2019 Research Forum

Presenter: Tamara Hilvers MS IV Principal Investigator & Faculty Sponsor: Arash Heidari MD

Hyperbilirubinemia and Transaminitis Secondary to Hyperemesis Gravidarum

Simmer Kaur MD R2, Tamara Hilvers MS IV, Arash Heidari MD

INTRODUCTION Nausea and vomiting is common in pregnancy beginning in the first trimester and usually resolves spontaneously by the second trimester. Hyperemesis gravidarum occurs in up to 2% of pregnancies and is characterized by intractable nausea and vomiting. It can be associated with severe dehydration, electrolyte imbalances and liver abnormalities. However, very rarely patients do present with bilirubinemia and jaundice. DISCUSSION A 22-year-old Hispanic female presented to the hospital with an intrauterine pregnancy at 5 weeks gestation complaining of nausea and vomiting. This patient was treated with ondansetron and she showed significant clinical improvement. She was sent home with an anti-emetic and was advised to follow-up with her Obstetrician. In August 2017, this patient presented again to the emergency department at 13 and 4/7 gestation with a chief complaint of severe nausea and vomiting and a significant weight loss of 37 pounds since the last visit.

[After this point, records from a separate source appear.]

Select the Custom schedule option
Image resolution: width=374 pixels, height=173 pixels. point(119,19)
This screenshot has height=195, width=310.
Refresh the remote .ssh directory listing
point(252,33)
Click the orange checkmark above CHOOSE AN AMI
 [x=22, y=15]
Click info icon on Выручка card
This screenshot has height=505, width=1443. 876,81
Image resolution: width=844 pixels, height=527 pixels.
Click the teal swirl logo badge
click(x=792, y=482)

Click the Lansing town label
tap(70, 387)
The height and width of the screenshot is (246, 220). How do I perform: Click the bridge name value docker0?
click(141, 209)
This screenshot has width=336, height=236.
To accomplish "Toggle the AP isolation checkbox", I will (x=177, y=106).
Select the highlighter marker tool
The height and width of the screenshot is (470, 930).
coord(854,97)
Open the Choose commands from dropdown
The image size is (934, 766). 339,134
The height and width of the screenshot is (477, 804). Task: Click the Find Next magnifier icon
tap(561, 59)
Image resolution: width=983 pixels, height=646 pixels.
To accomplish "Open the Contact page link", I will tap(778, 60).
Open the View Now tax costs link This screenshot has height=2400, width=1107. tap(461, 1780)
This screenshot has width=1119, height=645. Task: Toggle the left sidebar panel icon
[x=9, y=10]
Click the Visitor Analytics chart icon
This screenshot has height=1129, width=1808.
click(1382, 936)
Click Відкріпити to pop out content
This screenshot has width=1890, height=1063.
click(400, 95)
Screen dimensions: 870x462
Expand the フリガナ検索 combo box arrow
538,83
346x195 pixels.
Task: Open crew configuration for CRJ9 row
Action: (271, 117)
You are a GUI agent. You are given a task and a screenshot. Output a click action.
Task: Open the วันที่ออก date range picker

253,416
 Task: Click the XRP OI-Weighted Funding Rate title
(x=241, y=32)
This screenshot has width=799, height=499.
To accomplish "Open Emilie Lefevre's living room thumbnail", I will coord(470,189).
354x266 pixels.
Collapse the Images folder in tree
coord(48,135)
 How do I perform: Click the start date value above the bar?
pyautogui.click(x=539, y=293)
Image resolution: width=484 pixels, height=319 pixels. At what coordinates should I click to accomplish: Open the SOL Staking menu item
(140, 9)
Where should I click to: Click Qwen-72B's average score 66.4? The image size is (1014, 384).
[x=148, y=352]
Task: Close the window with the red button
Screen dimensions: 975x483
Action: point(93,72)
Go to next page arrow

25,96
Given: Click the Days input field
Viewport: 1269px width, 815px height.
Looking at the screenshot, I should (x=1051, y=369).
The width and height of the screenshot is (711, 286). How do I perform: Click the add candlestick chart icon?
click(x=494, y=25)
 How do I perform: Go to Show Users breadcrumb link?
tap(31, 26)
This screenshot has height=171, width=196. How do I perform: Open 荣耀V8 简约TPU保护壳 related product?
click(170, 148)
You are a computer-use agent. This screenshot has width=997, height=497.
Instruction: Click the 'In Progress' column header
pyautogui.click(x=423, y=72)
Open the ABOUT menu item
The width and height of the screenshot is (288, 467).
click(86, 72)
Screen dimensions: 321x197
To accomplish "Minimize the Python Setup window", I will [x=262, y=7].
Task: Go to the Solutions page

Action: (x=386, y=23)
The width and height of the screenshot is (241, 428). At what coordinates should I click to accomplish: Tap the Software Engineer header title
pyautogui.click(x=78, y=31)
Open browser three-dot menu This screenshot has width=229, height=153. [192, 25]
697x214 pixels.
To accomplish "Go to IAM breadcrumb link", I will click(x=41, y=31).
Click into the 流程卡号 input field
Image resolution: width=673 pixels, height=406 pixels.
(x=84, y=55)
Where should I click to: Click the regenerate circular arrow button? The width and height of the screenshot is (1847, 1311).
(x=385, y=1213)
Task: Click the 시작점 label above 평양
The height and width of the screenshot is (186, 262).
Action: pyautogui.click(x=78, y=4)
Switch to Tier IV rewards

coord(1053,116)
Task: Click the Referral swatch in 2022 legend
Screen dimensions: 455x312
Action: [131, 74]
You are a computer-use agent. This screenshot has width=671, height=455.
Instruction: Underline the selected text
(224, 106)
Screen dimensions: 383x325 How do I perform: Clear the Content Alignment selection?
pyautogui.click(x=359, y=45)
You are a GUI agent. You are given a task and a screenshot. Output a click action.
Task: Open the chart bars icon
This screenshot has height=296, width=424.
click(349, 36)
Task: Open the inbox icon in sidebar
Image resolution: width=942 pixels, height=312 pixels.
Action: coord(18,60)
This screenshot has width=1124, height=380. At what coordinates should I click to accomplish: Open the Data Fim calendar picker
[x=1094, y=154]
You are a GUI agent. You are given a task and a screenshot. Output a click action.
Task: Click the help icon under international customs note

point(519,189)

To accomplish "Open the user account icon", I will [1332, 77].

Physical examination was significant for scleral icterus, moderate RUQ tenderness, and tachycardia. On neurological examination, there was bilateral motor weakness in both upper and lower extremities. Initial total bilirubin level was elevated at 6.3 mg/dl, conjugated bilirubin or 4.8 mg/dl, aspartate aminotransferase of 416 U/L, alanine aminotransferase of 869 U/L and alkaline phosphatase of 92 U/L. Hepatitis panel was nonreactive. Ultrasound of the gallbladder showed coarse echogenicity of the liver suggestive of a cirrhotic liver and sludge within the gallbladder with no mass or cyst and normal appearing bile ducts. She underwent an MRI of the abdomen that showed no evidence of common bile duct obstruction or filing defect. MRCP was performed which was also negative for any biliary obstruction. CONCLUSION Hyperemesis gravidarum could be associated with liver dysfunction and elevations in liver enzymes in 15% of cases. Rarely jaundice may develop without any underlying liver disease. Management is supportive with hydration and the condition usually resolves with treatment.